Figure 1. Structure-based predictions for MNase protection and experimental outcomes with CENP-A-containing particles assembled with recombinant components

(a) Molecular models (cartoon representations, right) of the indicated, proposed DNA–protein particles demonstrating the expected length of DNA protected following MNase digestion. (b) Electrostatic surface potential maps depicting the predicted path of DNA wrapping a CENP-A-containing tetrasome or hemisome, where positively charged surfaces are colored in blue and negatively charged surfaces are colored in red. Note that 64–66 bp completely covers the DNA wrapping surface of either tetrameric configuration. (c,d) MNase digestion profiles of octameric CENP-A- or H3-containing mononucleosomes (c) or tetrasomes (d) reconstituted on a 200 bp template.

Figure 2. Nuclease digestion of native CENP-A-containing particles resembles that of octameric nucleosomes with loose termini

(a) DNA length distributions of MNase-digested CENP-A native ChIP and bulk nucleosomes from the same preparation. (b) Fluorescence in situ hybridization using DNA from bulk nucleosomes or CENP-A native ChIP as probes. Bulk nucleosome DNA labels the entire chromosome whereas CENP-A probe labels solely centromeric regions, as expected. (c) Quantitative real-time PCR analysis comparing enrichment of CENP-A native ChIP DNA relative to bulk nucleosome DNA. CENP-A ChIP sequences are enriched for α-satellite regions (α-satellite1, α-satellite2), but not at pericentric or promoter (aldo) regions, as expected. Error bars represent s.e.m. from three independent replicates. (d) Standard digestion (red) or overdigestion (blue, threefold higher concentration of MNase used) of chromatin. (e) DNA length distributions of CENP-A native ChIP following standard digestion (red) or overdigestion (blue) of chromatin.

Figure 3. The three size classes of CENP-A nucleosomes localize to the same prominent positions on neocentromeres

(a–c) Bowtie-mapped paired-end CENP-A native ChIP-Seq reads in three different human neocentromere-containing cell lines (PDNC4, MS4221, IMS13q; ideograms, top) demonstrate the specificity of CENP-A native ChIP. The IMS13q neocentromere was formed on an aberrant chromosome with an inversion duplication. The MS4221 neocentromere contains repetitive DNA denoted by dashed lines with strikethrough. (d–i) Occupancy maps for the three different size classes of CENP-A nucleosomes along the length of the neocentromere for PDNC4 (d), MS4221 (f), and IMS13q (h) and within a subsection (2500 bp window) in (e, g, and i).

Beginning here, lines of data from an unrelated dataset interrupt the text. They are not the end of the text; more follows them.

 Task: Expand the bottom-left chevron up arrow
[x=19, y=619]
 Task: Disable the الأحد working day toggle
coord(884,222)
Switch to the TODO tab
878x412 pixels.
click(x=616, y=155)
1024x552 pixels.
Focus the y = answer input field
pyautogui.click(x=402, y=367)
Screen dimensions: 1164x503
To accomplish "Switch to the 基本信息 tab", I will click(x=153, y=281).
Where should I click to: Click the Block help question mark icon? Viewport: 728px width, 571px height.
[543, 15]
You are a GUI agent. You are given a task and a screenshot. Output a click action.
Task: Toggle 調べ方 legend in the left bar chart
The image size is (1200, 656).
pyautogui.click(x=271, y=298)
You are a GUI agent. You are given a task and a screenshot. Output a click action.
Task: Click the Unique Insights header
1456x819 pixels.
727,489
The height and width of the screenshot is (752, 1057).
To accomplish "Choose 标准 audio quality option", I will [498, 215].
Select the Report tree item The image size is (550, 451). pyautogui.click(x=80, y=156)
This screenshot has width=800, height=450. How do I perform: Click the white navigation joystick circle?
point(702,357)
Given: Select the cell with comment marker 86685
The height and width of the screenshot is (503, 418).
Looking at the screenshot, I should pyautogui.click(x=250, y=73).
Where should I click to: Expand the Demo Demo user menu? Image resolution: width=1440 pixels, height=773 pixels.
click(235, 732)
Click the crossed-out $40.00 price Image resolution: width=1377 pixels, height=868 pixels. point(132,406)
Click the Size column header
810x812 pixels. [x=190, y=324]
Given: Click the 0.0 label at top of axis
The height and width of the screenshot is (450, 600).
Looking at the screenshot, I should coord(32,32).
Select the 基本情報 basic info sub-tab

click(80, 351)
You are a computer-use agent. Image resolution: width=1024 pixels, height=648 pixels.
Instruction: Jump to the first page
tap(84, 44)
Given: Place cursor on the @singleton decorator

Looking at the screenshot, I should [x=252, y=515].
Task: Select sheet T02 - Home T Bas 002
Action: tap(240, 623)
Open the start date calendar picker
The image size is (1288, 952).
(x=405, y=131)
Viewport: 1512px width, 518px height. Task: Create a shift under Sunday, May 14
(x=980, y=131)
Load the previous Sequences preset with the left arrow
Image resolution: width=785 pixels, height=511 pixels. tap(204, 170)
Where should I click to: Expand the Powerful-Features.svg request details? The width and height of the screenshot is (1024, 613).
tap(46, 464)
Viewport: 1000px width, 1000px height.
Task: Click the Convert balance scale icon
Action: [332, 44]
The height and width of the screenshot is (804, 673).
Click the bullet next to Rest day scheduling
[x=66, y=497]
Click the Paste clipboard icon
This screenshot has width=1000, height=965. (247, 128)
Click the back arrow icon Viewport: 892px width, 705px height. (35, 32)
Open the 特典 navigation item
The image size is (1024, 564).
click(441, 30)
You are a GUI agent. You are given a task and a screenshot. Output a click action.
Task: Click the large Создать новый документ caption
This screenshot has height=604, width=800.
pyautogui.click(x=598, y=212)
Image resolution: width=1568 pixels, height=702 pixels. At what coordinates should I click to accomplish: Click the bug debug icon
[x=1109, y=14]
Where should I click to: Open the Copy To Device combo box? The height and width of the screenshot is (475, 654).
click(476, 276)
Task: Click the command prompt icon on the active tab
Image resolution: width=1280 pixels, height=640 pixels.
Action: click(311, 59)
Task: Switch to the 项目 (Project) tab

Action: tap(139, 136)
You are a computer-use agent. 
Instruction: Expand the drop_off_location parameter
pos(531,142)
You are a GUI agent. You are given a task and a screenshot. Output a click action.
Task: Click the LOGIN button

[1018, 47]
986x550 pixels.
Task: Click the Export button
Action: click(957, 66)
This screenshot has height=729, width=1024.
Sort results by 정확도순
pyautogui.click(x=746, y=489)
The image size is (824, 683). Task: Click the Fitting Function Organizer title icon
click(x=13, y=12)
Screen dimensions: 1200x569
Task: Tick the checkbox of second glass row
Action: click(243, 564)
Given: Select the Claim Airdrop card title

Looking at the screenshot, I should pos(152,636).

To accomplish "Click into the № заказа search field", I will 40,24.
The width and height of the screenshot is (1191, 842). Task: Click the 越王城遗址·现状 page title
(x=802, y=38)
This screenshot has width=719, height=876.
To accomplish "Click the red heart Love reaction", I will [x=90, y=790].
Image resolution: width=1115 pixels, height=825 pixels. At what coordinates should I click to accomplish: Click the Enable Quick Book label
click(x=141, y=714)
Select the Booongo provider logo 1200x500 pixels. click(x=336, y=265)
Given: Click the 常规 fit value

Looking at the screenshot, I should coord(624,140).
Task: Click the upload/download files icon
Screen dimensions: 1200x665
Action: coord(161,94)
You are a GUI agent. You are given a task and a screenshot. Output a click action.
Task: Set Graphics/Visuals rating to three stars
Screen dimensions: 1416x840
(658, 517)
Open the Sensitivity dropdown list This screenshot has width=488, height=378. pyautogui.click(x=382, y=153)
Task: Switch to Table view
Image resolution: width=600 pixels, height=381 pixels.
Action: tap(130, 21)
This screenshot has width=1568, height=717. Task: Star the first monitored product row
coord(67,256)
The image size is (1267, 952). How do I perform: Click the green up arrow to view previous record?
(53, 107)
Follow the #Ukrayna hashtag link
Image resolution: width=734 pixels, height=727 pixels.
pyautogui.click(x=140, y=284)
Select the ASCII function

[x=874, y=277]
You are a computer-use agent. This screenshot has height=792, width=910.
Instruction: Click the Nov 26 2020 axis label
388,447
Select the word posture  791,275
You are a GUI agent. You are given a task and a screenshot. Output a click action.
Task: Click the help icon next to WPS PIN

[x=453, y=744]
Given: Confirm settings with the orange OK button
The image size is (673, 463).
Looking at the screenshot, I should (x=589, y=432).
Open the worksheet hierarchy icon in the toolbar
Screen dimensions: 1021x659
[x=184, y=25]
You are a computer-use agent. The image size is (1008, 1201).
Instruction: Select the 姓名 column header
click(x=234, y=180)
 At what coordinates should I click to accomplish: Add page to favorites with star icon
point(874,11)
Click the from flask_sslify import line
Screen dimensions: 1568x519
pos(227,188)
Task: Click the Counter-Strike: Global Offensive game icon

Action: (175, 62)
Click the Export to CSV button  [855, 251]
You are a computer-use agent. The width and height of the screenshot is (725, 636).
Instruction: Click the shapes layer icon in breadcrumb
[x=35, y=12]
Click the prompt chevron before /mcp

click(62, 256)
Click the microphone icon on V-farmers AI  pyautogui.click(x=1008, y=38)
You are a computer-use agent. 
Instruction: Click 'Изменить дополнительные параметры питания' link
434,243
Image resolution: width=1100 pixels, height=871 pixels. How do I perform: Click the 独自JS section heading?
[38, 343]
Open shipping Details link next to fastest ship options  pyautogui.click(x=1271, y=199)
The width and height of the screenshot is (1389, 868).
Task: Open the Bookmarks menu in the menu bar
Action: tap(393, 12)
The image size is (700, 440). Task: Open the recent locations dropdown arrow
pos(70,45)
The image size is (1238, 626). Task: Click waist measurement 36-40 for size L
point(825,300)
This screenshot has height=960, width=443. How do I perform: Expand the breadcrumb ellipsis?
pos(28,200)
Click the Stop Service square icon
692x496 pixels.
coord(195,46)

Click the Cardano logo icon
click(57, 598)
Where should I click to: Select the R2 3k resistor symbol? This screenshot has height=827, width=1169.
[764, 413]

Figure 4. CENP-A nucleosomes on the repetitive α-satellite DNA of normal centromeres have a tripartite distribution of nuclease protected DNA fragments

(a,b) Alignment of CENP-A (a) or bulk nucleosome (b) fragments to a dimer α-satellite consensus sequence. (c,d) Distribution of DNA lengths of all CENP-A (c) or bulk nucleosome (d) fragments aligning to the α-satellite consensus sequence with ≥ 60% identity.

Figure 5. Terminally unwrapped CENP-A nucleosomes and their conventional counterparts with wrapped termini are similarly phased at normal centromeres

(a,b) The position of each individual CENP-A (a) or bulk nucleosome (b) along a dimerized α-satellite consensus sequence is indicated by a horizontal line. Each fragment is color-coded based on length, as indicated. (c,d) The midpoint positions of CENP-A (c) or bulk nucleosome (d) fragments along the dimer α-satellite consensus sequence. Solid vertical lines indicate the location of the 17 bp CENP-B box (B) in (a–d). (e,f) Models of the preferred positioning and MNase cleavage sites on CENP-A (e) and bulk (f) nucleosomes at normal centromeres.

Figure 6. Phasing of CENP-A nucleosomes at annotated regions of α-satellite DNA from the X and Y chromosomes

(a,b) CENP-A nucleosome midpoint positions are shown along an annotated region of the 2 kb, 12 monomer HOR of α-satellite from the X chromosome (a) or a 12 monomer portion of the Y chromosome HOR (b).

Figure 7. CENP-A nucleosomes are less phased and gain symmetric MNase digestion on the Y chromosome centromere that lacks functional CENP-B boxes

(a–c) Maps of chromosome X HOR-aligned CENP-A sequences. (d–f). Maps of chromosome Y HOR-aligned CENP-A sequences. Data and models are shown in the same manner as for the global analysis of CENP-A nucleosome-associated α-satellite sequences (Fig. 5).